# Week 4: IPO Trading Policy Optimization — Implementation

This notebook documents **problem setup**, **implementation**, **validation**, and **next steps** for the IPO trading policy (REINFORCE + risk-adjusted objective).

## Problem Setup

- **Goal**: Maximize risk-adjusted fitness over IPO episodes via a policy \(\pi_\theta\) that chooses: participate/skip, entry day, hold days, position size.
- **Objective**: \(\mathrm{Score}_\theta = \mathbb{E}[R_\theta] - \lambda \cdot \mathrm{CVaR}_\alpha(R_\theta) - \kappa \cdot \mathbb{E}[C_\theta] - \mu \cdot \mathrm{MDD}_\theta\)
- **Data**: Synthetic episodes (or path to rich CSV / yfinance). Each episode has a price DataFrame with `date`, `close`.
- **Success metrics**: Objective score on train/val; CVaR and MDD; test cases passing.

---
## Implementation

**Required imports**, **objective function**, **optimization** (REINFORCE), **parameters**, and basic **logging**.

In [None]:
# All required imports (run from project root)
import sys
from pathlib import Path
import numpy as np
import pandas as pd

root = Path(".").resolve()
if str(root) not in sys.path:
    sys.path.insert(0, str(root))

from src.data import Episode, generate_synthetic_prices
from src.backtest import backtest_all, backtest_all_with_decisions
from src.objective import score
from src.metrics import cvar, max_drawdown
from src.policy import PolicyParams, decide_trade
from src.features import episodes_to_tensor
from src.policy_network import IPOPolicyNetwork, sample_and_log_prob
from src.train_policy import train_reinforce
from datetime import date, timedelta

In [None]:
# Key parameters (course: hyperparameters, objective weights)
LAM = 1.0   # CVaR penalty
ALPHA = 0.9 # CVaR confidence level
KAPPA = 1.0 # Cost penalty
MU = 1.0    # MDD penalty
COST_BPS = 10.0
N_EPOCHS = 30
LR = 1e-3
BATCH_SIZE = 32
SEED = 0

In [None]:
# Objective function implementation (wraps src.objective.score)
def compute_score(results_df, equity, lam=LAM, alpha=ALPHA, kappa=KAPPA, mu=MU):
    """Score = E[R] - lam*CVaR - kappa*E[Cost] - mu*MDD."""
    sc, metrics = score(results_df, equity, lam=lam, alpha=alpha, kappa=kappa, mu=mu)
    return sc, metrics

In [None]:
# Build synthetic episodes for demonstration
def make_synthetic_episodes(n=80, N=10, seed=SEED):
    rng = np.random.default_rng(seed)
    base_date = date(2020, 1, 1)
    episodes = []
    for i in range(n):
        ticker = f"SYNTH{i:03d}"
        ipo_date = base_date + timedelta(days=i * 7)

-- Exercise prompt --
Resume the IPO trading policy notebook above, picking up right after its last line of code.

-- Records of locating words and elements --
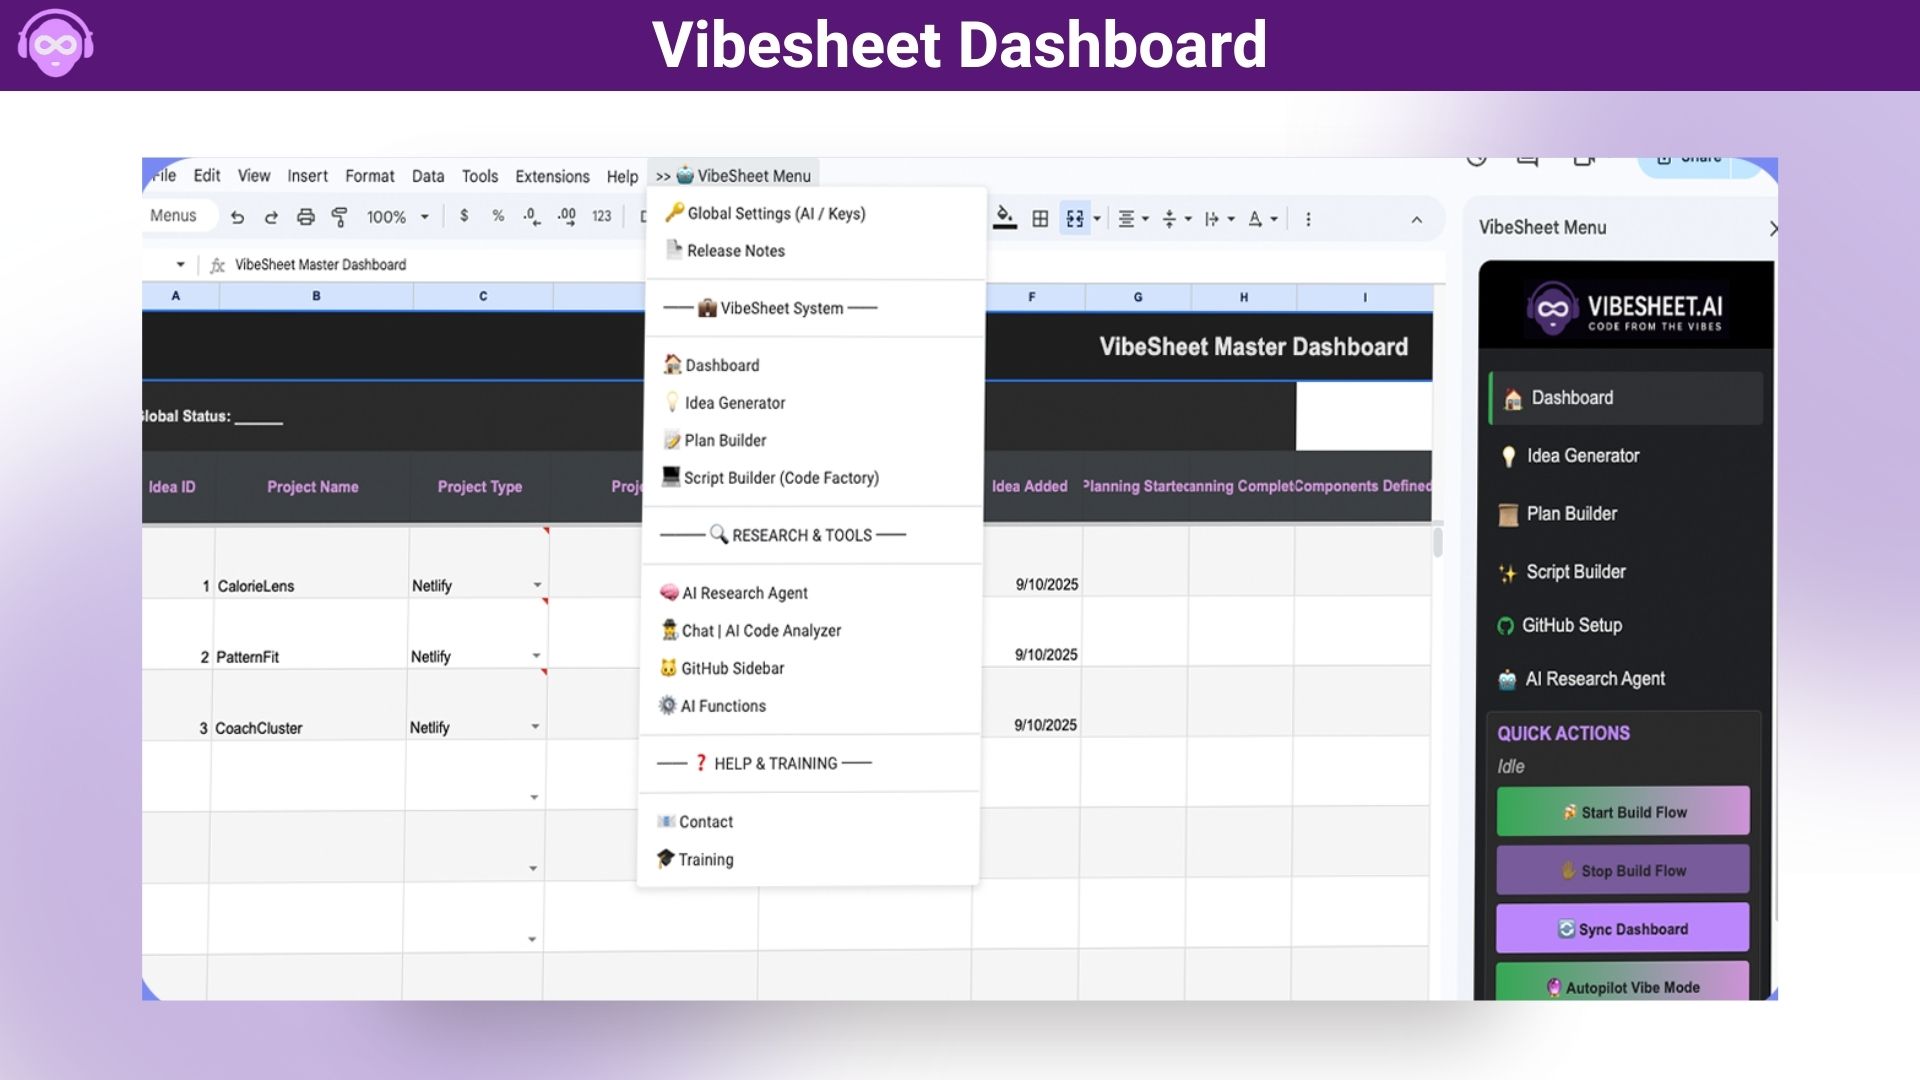
Task: Open Global Settings (AI / Keys) menu item
Action: click(x=775, y=213)
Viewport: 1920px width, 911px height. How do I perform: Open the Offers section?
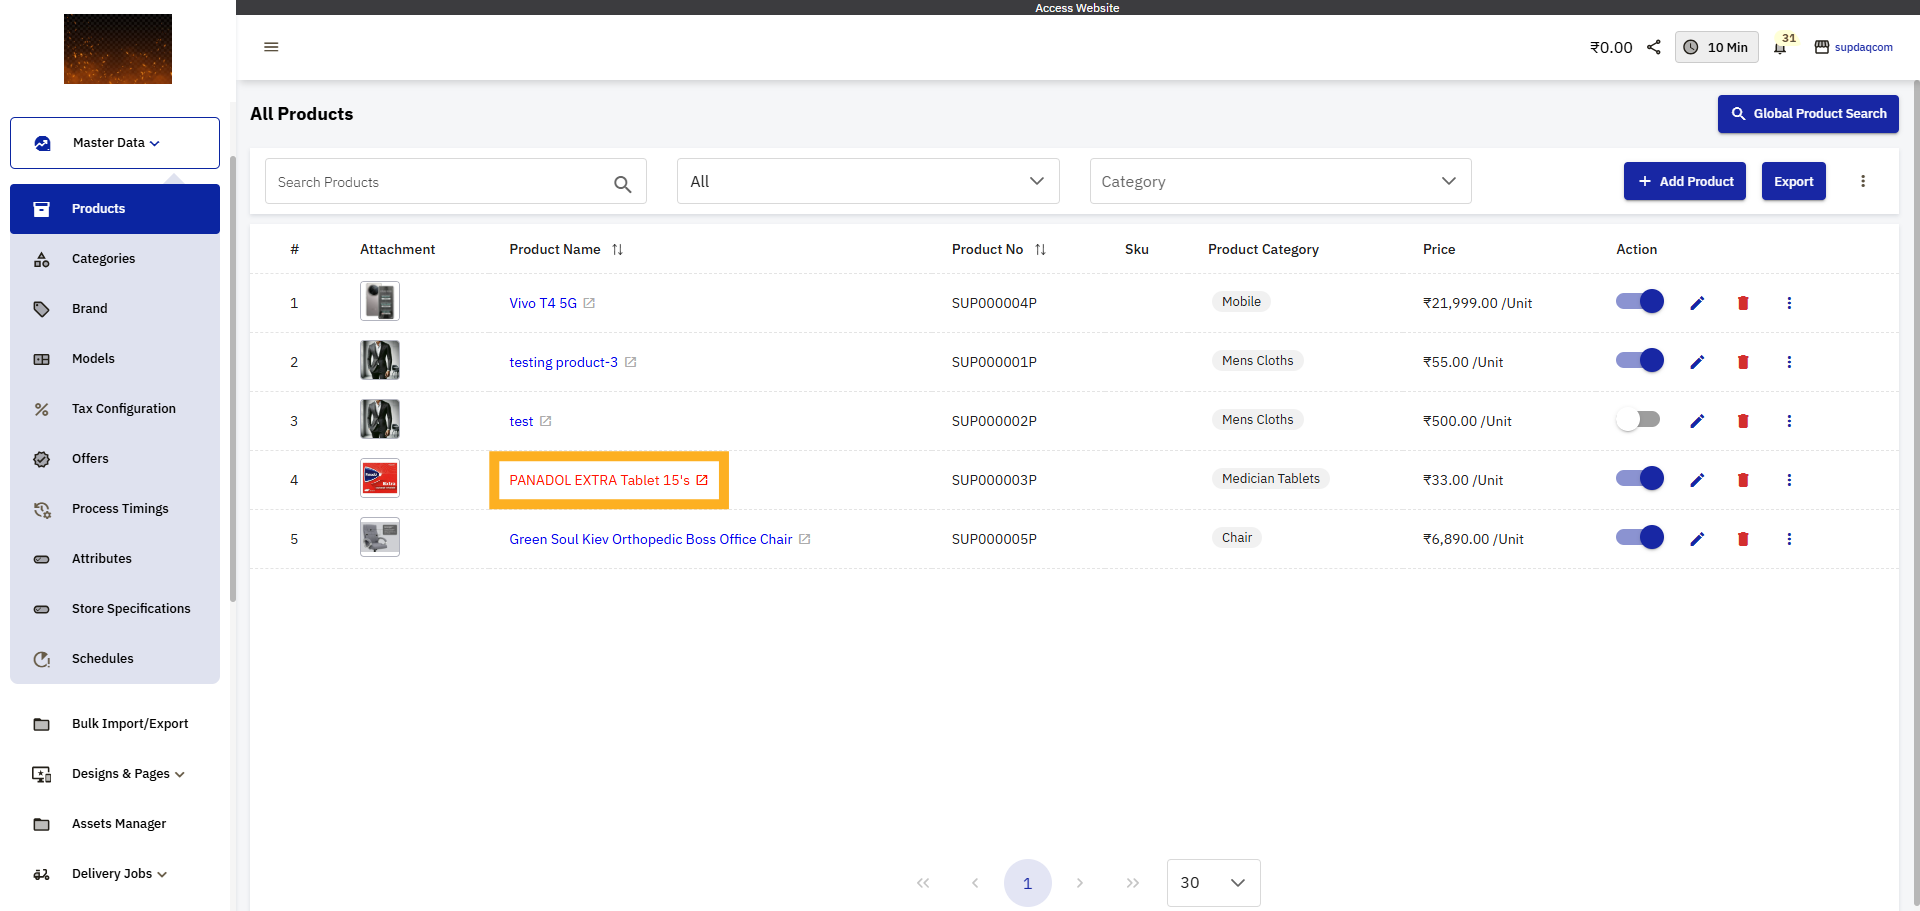click(x=90, y=458)
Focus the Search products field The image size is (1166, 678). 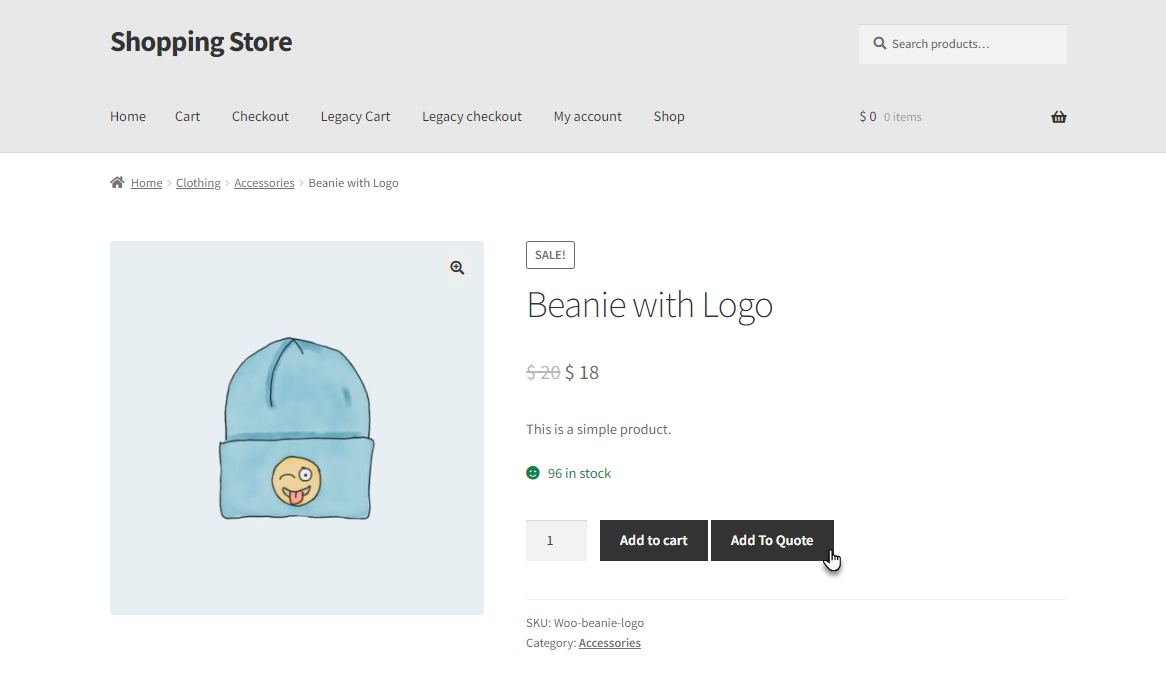[x=962, y=44]

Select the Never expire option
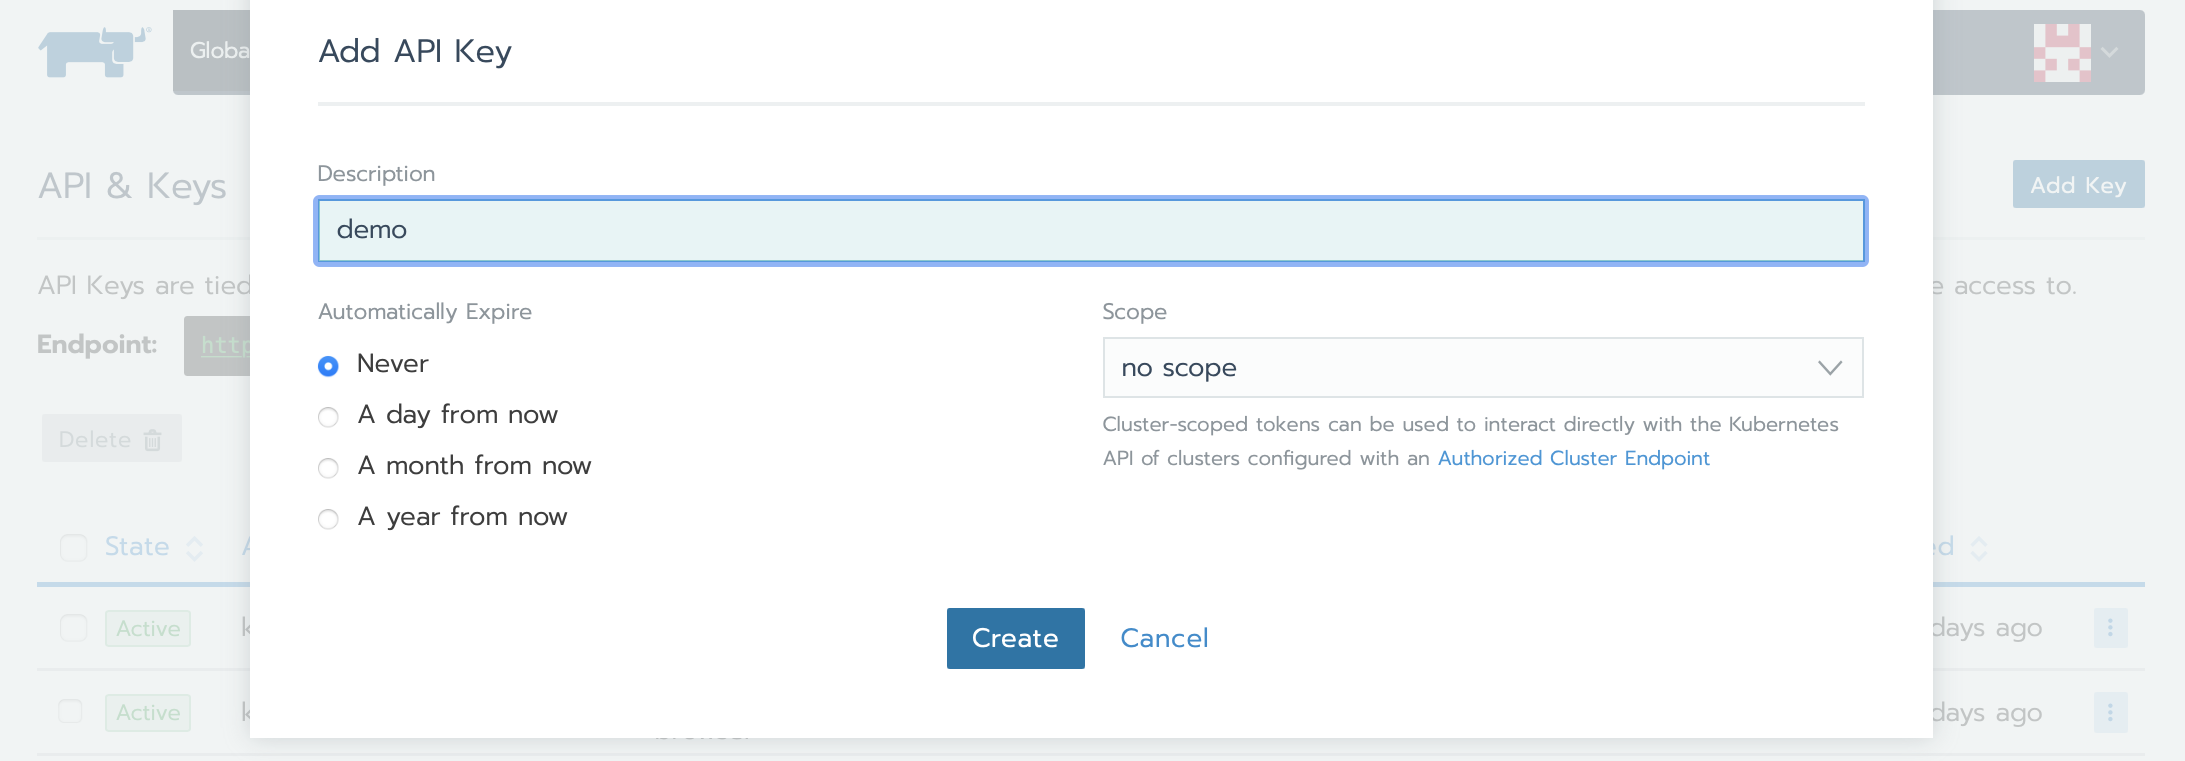(x=328, y=366)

-- Exercise response --
        price_df = generate_synthetic_prices(
            ticker=ticker, ipo_date=ipo_date, N=N,
            initial_price=float(rng.uniform(10, 100)),
            volatility=float(rng.uniform(0.01, 0.05)), rng=rng,
        )
        ep = Episode(ticker=ticker, ipo_date=ipo_date, df=price_df, day0_index=0, N=N)
        episodes.append(ep)
    return episodes

episodes = make_synthetic_episodes(80, N=10)
print(f"Created {len(episodes)} synthetic episodes.")

In [None]:
# Rule-based baseline: fixed policy params (participate_threshold, hold_k, raw_weight)
params_baseline = PolicyParams(participate_threshold=0.5, entry_day=0, hold_k=3, raw_weight=0.5)
results_df, equity = backtest_all(episodes, params_baseline, cost_bps=COST_BPS)
sc_baseline, metrics_baseline = compute_score(results_df, equity)
print("Baseline (rule) score:", round(sc_baseline, 6))
print("Metrics:", metrics_baseline)

In [None]:
# REINFORCE optimization (PyTorch)
n_val = max(1, int(len(episodes) * 0.2))
n_train = len(episodes) - n_val
perm = np.random.RandomState(SEED).permutation(len(episodes))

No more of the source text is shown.